Aim of the task:
In the records below, the relevant part opens with the line containing "The image size" and closes with the line containing "Screen dimensions: 1283x595"; print that part exactly and only, without its pictures.

++++ Data supplied ++++

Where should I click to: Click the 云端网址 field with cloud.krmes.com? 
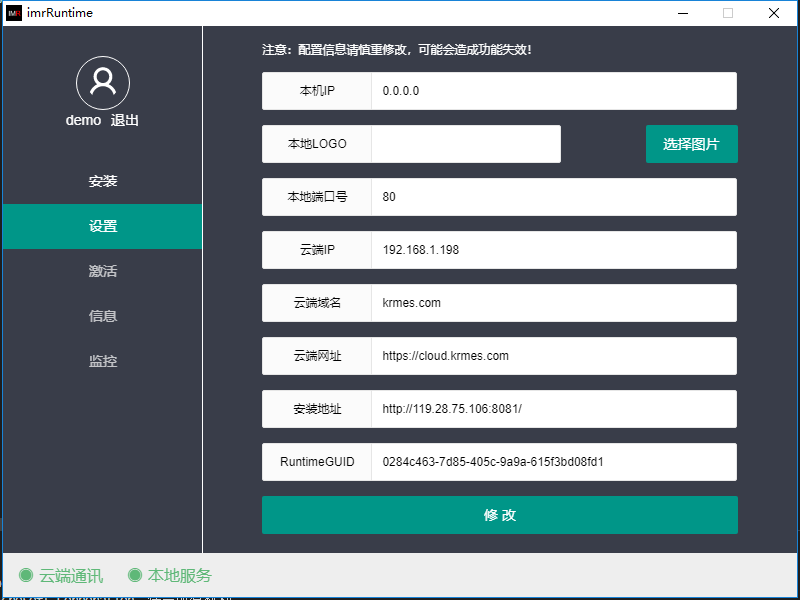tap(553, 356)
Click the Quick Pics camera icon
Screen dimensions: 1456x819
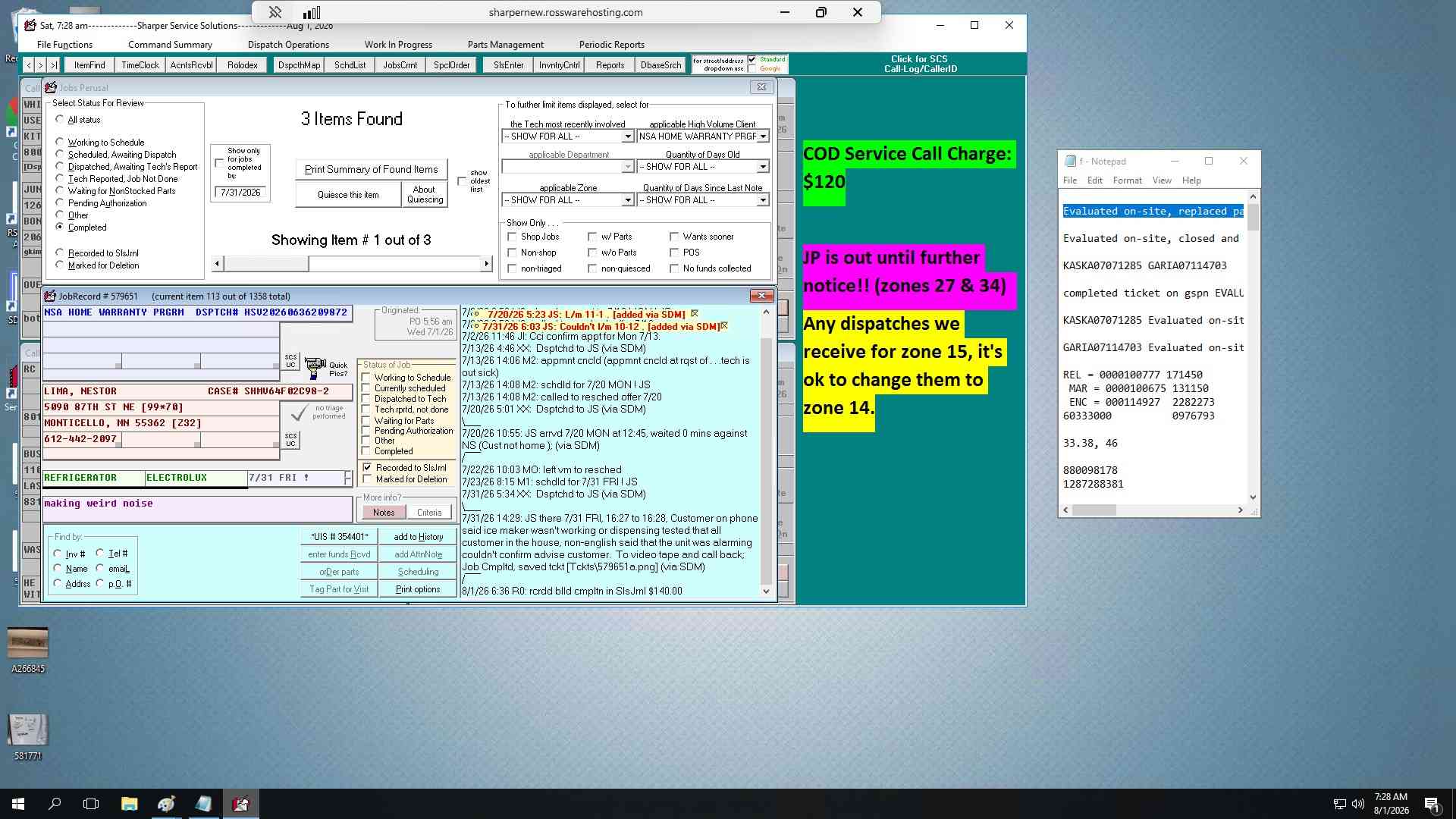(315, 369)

++++
++++ Data supplied ++++

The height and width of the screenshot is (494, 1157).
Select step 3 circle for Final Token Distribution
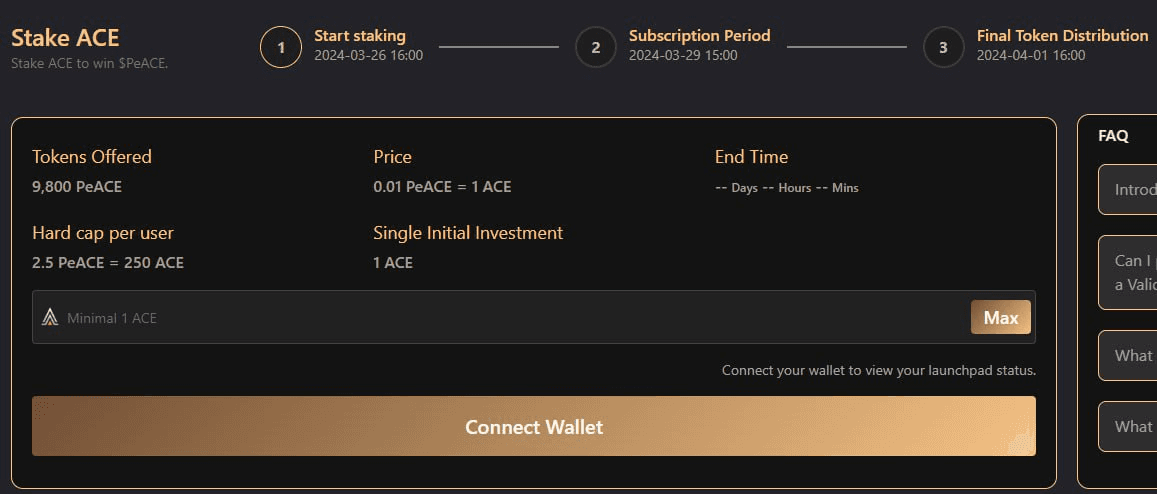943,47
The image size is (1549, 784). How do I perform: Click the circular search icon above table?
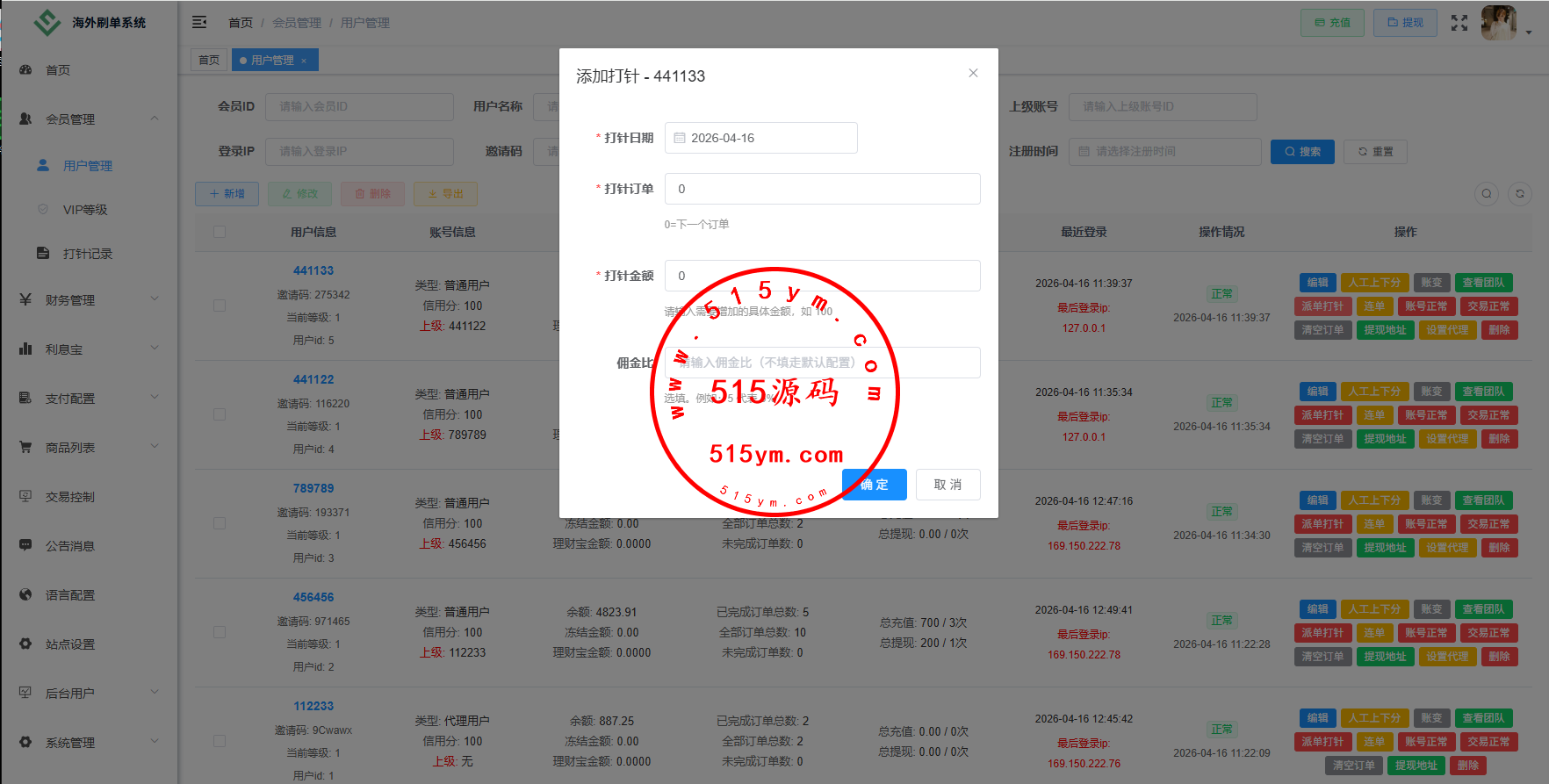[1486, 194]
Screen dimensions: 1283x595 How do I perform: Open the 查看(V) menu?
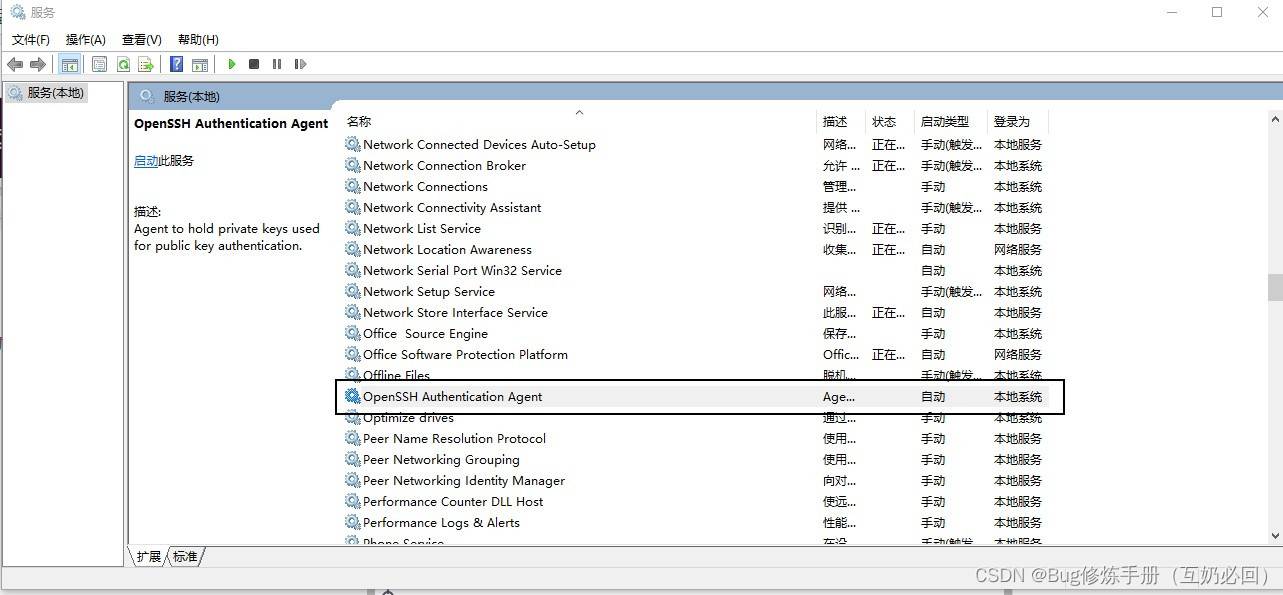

++++

Response to this exercise:
The image size is (1549, 784). How do I perform: Click the circular search icon above table?
[1486, 194]
Screen dimensions: 1283x595 How do I perform: Open the 查看(V) menu?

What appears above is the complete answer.